::: RECORDS FOR THE TASK

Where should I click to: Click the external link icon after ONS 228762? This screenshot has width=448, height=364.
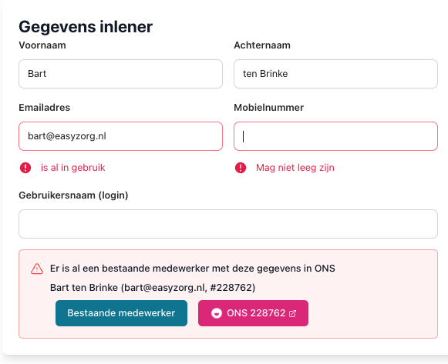(292, 313)
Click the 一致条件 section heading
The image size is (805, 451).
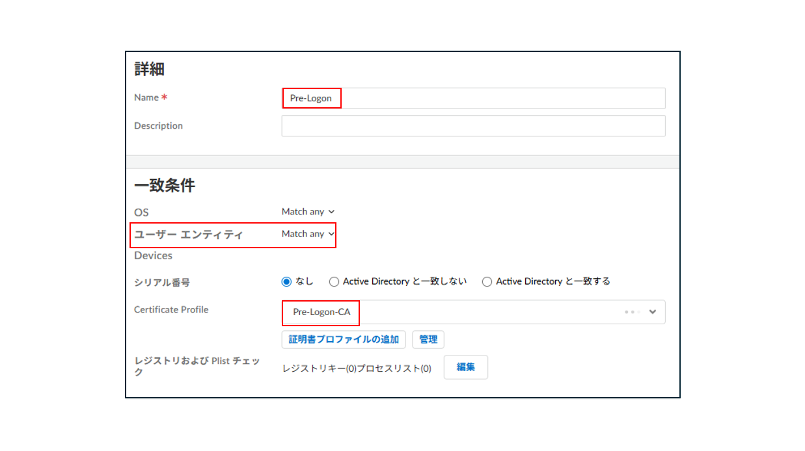pyautogui.click(x=165, y=186)
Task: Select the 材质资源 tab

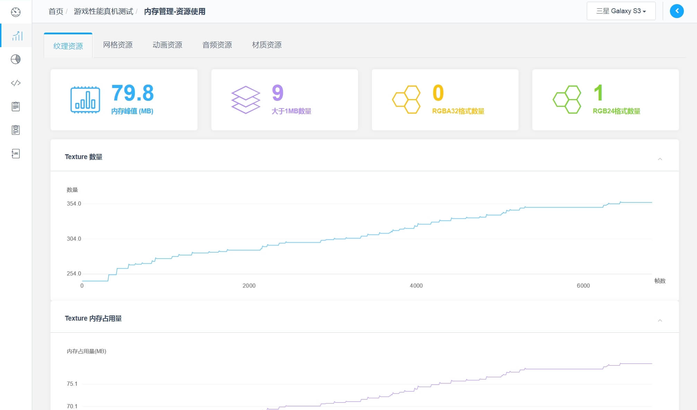Action: [x=267, y=45]
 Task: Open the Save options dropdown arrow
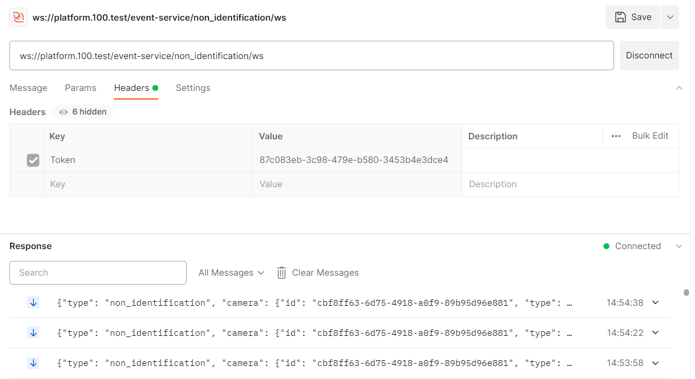[670, 17]
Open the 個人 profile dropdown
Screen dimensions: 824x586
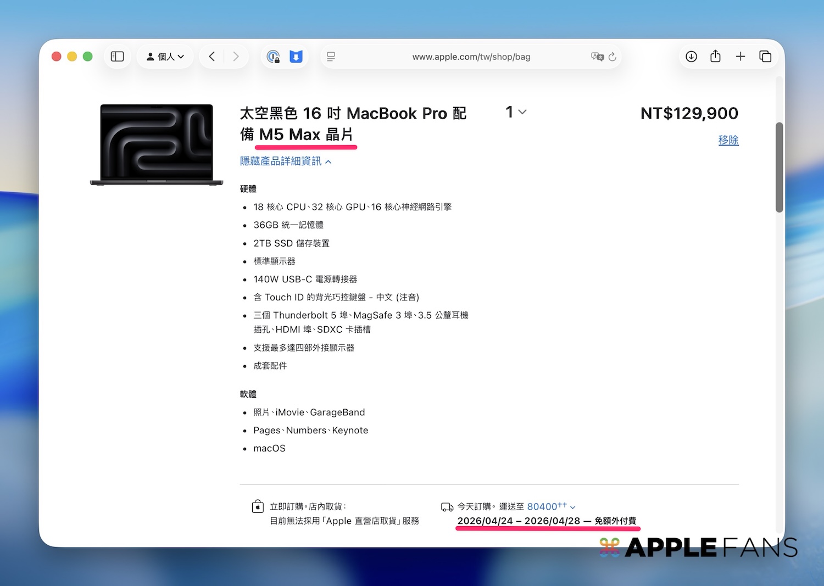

::::::

● **DIRECTIONS FOR THIS TASK**: Reproduce the records above, substituting "Expand" for every occurrence of "Open" and keeping everything else unchanged. Omit the pictures.

● **TASK ANSWER**:
Where should I click to: Click the external link icon after ONS 228762? This screenshot has width=448, height=364.
(292, 313)
Click the 一致条件 section heading
The image size is (805, 451).
pyautogui.click(x=165, y=186)
Task: Select the 材质资源 tab

Action: [x=267, y=45]
 Task: Expand the Save options dropdown arrow
[670, 17]
Expand the 個人 profile dropdown
Screen dimensions: 824x586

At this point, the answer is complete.